THE TASK
Once you reach the line with "アナログ (521, 1431)", copy it and every line after it exactly, up to the end of the data. Omit the pictures.

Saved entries
:::::

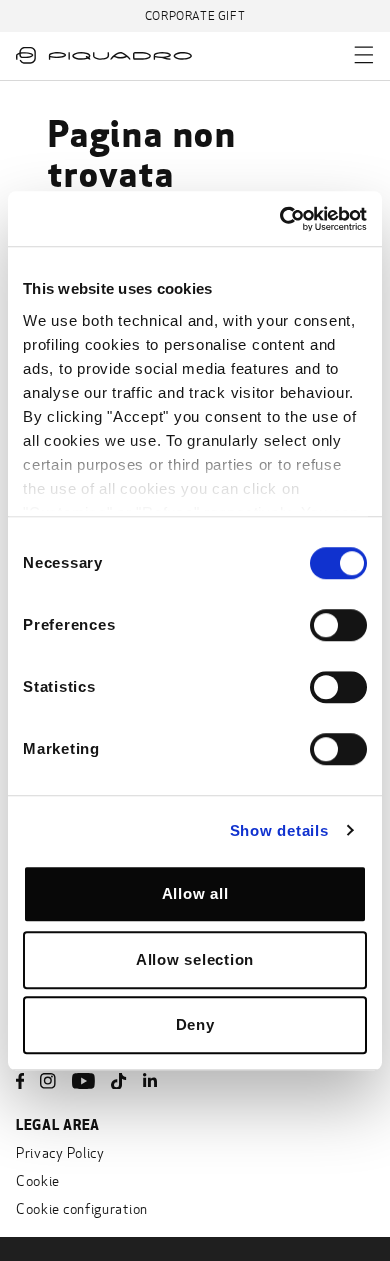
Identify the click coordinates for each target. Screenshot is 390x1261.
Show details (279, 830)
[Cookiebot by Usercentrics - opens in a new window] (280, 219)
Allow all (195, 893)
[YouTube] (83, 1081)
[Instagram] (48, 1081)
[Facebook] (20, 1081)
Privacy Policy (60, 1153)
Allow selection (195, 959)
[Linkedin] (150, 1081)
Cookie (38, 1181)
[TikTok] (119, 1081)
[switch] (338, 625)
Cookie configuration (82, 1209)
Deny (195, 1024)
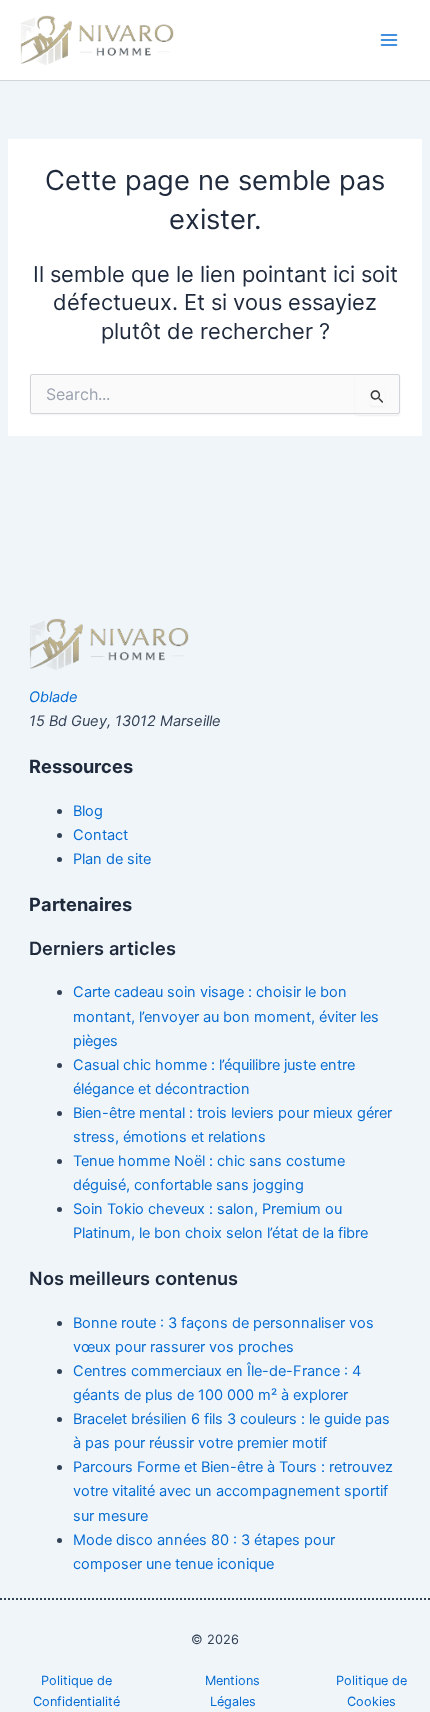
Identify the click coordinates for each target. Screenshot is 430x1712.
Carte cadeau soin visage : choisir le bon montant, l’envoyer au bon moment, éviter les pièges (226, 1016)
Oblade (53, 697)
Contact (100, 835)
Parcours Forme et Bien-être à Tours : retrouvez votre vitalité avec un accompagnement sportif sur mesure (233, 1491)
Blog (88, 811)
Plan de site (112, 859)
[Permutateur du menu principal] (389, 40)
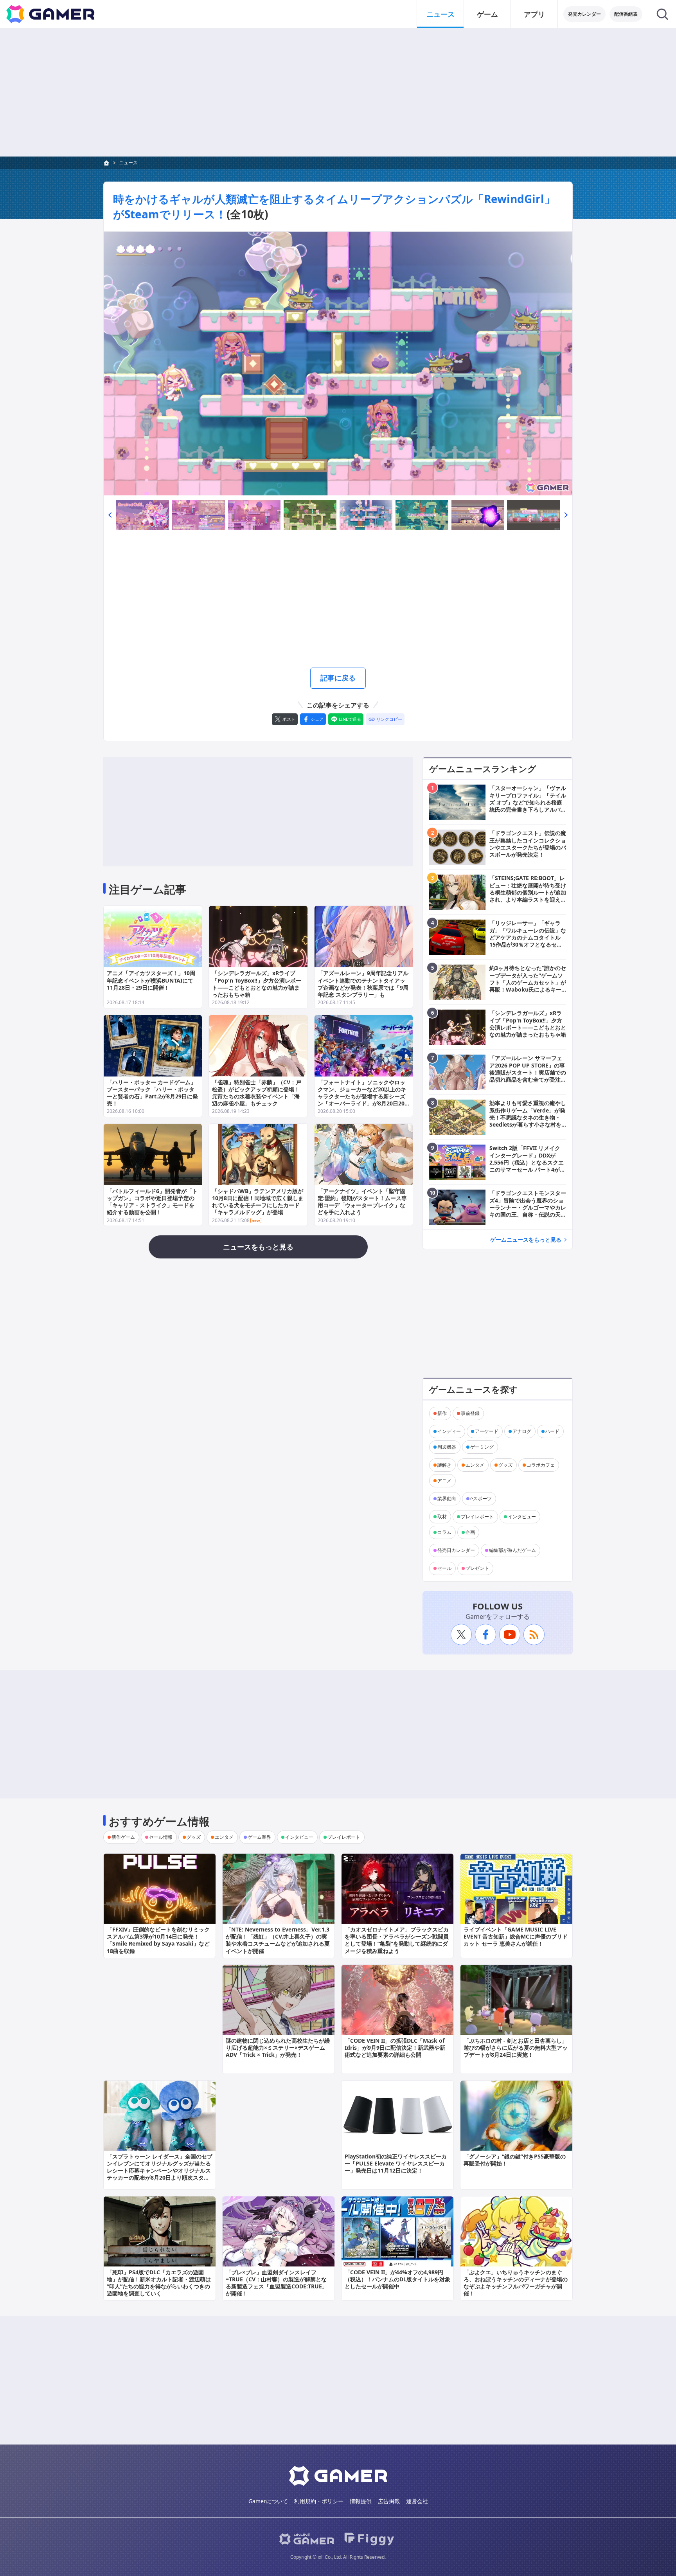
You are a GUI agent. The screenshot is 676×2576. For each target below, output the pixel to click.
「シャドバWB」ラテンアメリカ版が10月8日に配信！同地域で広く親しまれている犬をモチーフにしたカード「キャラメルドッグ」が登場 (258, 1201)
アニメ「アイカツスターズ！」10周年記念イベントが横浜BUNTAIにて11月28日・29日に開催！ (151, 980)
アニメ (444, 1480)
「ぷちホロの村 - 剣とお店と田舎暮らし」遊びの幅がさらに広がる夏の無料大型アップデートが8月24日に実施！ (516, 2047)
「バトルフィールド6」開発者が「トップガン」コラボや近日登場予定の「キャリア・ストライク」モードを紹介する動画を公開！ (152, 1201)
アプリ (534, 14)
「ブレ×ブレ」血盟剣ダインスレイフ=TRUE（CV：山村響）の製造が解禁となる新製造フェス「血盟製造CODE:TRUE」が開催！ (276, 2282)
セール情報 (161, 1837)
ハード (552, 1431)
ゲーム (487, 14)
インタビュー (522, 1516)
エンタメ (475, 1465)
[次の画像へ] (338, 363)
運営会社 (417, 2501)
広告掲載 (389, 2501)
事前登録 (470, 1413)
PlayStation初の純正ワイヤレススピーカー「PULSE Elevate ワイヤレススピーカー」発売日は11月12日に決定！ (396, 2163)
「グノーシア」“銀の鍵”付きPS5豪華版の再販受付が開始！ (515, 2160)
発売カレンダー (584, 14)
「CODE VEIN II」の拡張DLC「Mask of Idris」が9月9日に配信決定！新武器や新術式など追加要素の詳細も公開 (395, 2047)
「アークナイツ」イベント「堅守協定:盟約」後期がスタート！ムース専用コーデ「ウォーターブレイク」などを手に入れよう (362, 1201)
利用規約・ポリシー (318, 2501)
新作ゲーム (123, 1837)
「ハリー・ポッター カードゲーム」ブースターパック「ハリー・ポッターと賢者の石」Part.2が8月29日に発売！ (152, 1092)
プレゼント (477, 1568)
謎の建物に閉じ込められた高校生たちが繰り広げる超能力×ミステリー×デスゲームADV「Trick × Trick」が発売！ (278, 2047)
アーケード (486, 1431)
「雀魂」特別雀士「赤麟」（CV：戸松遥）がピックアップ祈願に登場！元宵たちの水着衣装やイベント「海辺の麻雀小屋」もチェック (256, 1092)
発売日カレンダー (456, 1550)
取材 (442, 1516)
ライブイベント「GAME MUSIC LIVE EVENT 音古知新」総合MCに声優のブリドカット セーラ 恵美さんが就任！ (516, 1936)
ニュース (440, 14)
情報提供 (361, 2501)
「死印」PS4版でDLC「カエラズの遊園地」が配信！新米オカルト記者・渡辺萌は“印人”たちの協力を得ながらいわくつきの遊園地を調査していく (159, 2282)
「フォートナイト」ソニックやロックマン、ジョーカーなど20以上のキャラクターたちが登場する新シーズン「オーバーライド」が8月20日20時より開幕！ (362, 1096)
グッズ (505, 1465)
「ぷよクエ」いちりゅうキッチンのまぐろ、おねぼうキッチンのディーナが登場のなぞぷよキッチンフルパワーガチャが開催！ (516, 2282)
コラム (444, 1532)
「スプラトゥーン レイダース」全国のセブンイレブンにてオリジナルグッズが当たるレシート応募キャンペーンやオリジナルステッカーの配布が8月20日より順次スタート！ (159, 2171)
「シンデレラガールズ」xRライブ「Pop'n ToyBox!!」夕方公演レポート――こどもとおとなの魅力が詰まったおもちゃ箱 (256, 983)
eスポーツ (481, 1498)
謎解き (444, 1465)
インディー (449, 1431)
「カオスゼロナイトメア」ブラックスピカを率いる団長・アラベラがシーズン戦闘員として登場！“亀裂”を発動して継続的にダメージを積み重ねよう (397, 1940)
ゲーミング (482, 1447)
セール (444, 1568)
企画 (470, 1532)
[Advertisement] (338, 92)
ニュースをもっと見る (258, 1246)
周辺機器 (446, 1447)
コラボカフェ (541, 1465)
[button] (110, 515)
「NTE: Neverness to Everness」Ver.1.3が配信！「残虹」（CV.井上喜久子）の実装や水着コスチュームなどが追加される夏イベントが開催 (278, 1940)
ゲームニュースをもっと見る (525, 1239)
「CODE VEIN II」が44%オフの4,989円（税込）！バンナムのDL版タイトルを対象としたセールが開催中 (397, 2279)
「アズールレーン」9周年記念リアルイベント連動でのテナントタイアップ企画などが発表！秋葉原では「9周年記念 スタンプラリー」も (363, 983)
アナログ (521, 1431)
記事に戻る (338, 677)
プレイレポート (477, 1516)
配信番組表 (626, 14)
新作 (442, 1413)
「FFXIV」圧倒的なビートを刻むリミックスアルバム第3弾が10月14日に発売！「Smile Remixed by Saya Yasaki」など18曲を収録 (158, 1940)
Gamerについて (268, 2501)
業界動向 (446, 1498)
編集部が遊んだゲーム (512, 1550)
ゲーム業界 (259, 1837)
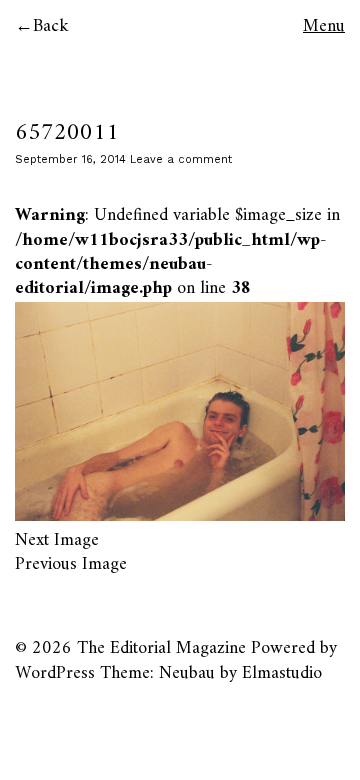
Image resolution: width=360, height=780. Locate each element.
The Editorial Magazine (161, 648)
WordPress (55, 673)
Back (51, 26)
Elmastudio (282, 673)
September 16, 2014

:::::

EXERCISE RESPONSE
アナログ (521, 1431)
記事に戻る (338, 677)
プレイレポート (477, 1516)
配信番組表 (626, 14)
新作 (442, 1413)
「FFXIV」圧倒的なビートを刻むリミックスアルバム第3弾が10月14日に発売！「Smile Remixed by Saya Yasaki」など18曲を収録 (158, 1940)
Gamerについて (268, 2501)
業界動向 (446, 1498)
編集部が遊んだゲーム (512, 1550)
ゲーム業界 (259, 1837)
Image resolution: width=360, height=780. Locate each element.
The Editorial Magazine (161, 648)
WordPress (55, 673)
Back (51, 26)
Elmastudio (282, 673)
September 16, 2014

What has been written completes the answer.